Washington D.C.'s Slickee Boys' fourth and final "proper" album (not including compilations or live releases), Fashionably Late was released (on LP and CD) in early 1988 by the French New Rose label. That summer, they toured Europe (documented on their Live at Last album); soon afterwards, founding member Kim Kane departed to focus on his newer band, Date Bait. After a few more years of live shows, the Slickee Boys called it quits (reunion shows have taken place more or less annually since the early 1990s).

The song "Your Autumn Eyes", which was released as a single during the summer of 1987 (the same version which appears on the album), was quite a departure for the band—a melancholy waltz-time ballad with an intense bridge/guitar solo.

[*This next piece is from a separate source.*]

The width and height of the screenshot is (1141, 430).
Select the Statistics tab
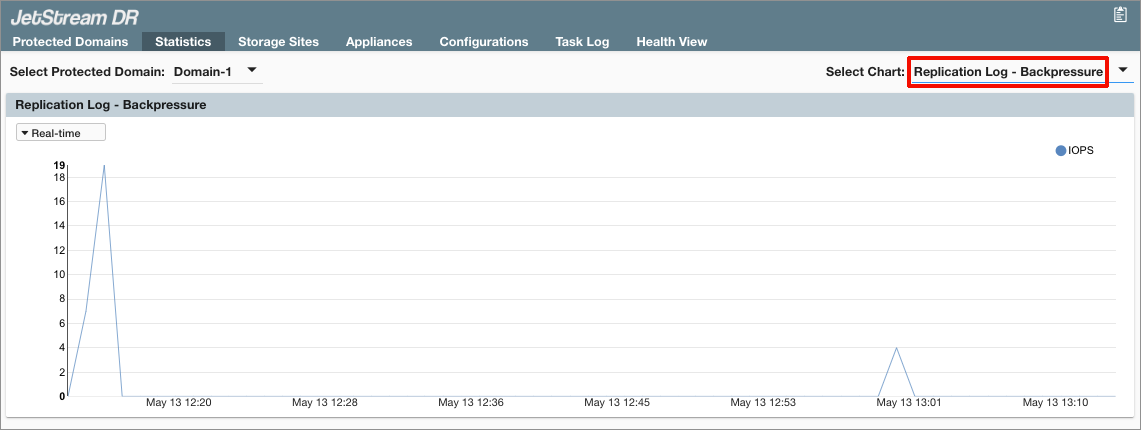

Most of the rest of the album, however, was what fans had come to expect from the band.

Along with original songs written by members of the band, there are two cover songs: "You Can Run" was originally released by D.C.'s (The) Razz, and "The Mean Screen" was by the Gizmos (long-time friends of the Slickee Boys).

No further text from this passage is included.